On Mon, 19 May 2003, Keith Moore wrote:

[note: I'm not on this list, and I probably don't care enough about
OPES to follow discussion on the list.  (I have read this thread in
the list archives, but I don't have the broader context).  I have
done some thinking about presentation encodings in protocols, and
someone who knew of that work forwarded this to me and suggested
that I follow up.]

Thank you for detailed/thoughtful comments! I hope you will continue to
review our work from time to time. As you may know by now, we have
decided to take the first step towards a text-based protocol. The first
rough draft has been posted [1]. The current version of the BNF (RFC
2234) is quoted below.

        message = name [parameters] [payload] "." CRLF

        parameters = [anonym-parameters] [CRLF named-parameters]
        payload = data

        anonym-parameters = *anonym-parameter
        anonym-parameter = SP value
        named-parameters = *named-parameter
        named-parameter = name ":" SP value CRLF

        name = ALPHA *safe-OCTET
        value = bare-value / quoted-value
        bare-value = <1>*safe-OCTET
        quoted-value = DQUOTE data DQUOTE
        data = size ":" <n>OCTET                     ; n == size

        safe-OCTET = ALPHA / DIGIT / "-" / "_"

════

Exercise instructions.
A: Replace "rough draft" with "working draft" in the email reply, starting at the words "[note: I'm not" and ending after "is quoted below.".
B: According to the email reply, what first step toward a kind of protocol has the group decided to take?
C: Translate this sentence from the email reply into Spanish: "I hope you will continue to review our work from time to time."

Raw data.

════

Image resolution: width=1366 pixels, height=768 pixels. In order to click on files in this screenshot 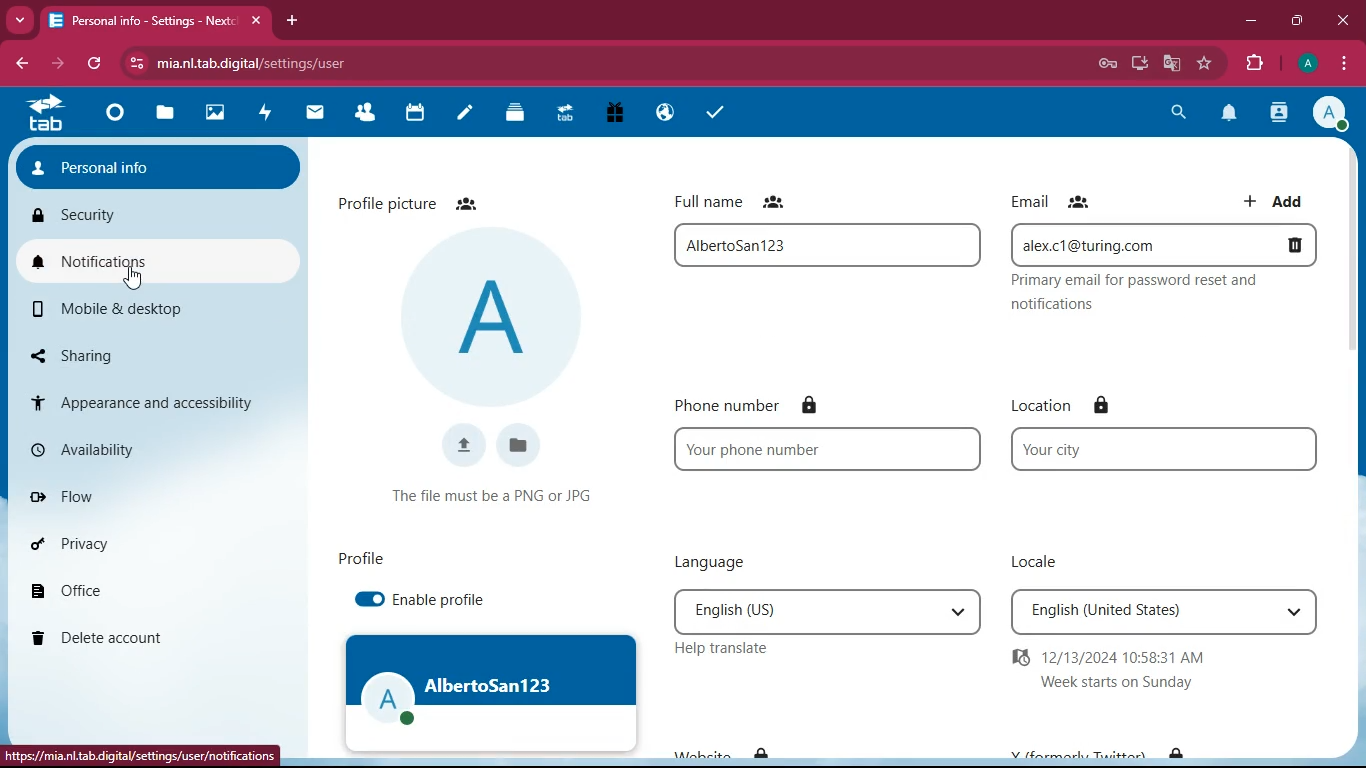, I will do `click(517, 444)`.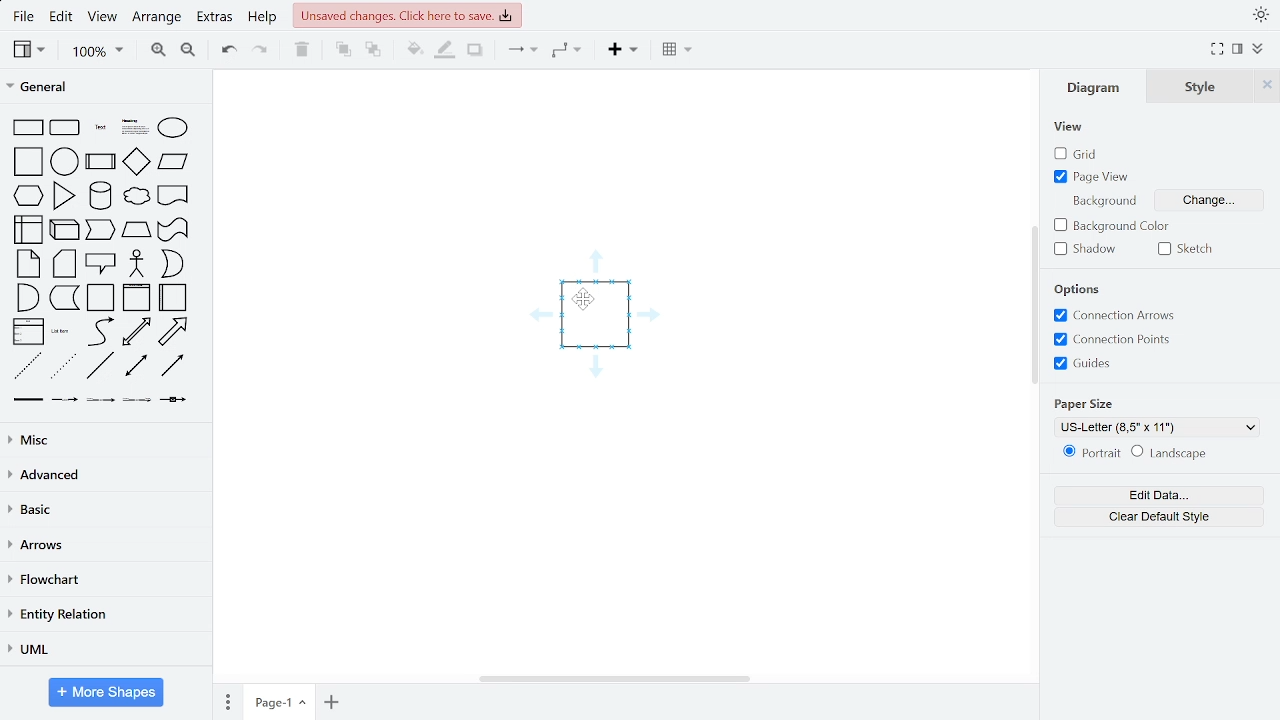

════

Responses to the tasks.
A:
[note: I'm not on this list, and I probably don't care enough about
OPES to follow discussion on the list.  (I have read this thread in
the list archives, but I don't have the broader context).  I have
done some thinking about presentation encodings in protocols, and
someone who knew of that work forwarded this to me and suggested
that I follow up.]

Thank you for detailed/thoughtful comments! I hope you will continue to
review our work from time to time. As you may know by now, we have
decided to take the first step towards a text-based protocol. The first
working draft has been posted [1]. The current version of the BNF (RFC
2234) is quoted below.

B: The group has decided to take the first step towards a text-based protocol.

C: Espero que siga revisando nuestro trabajo de vez en cuando.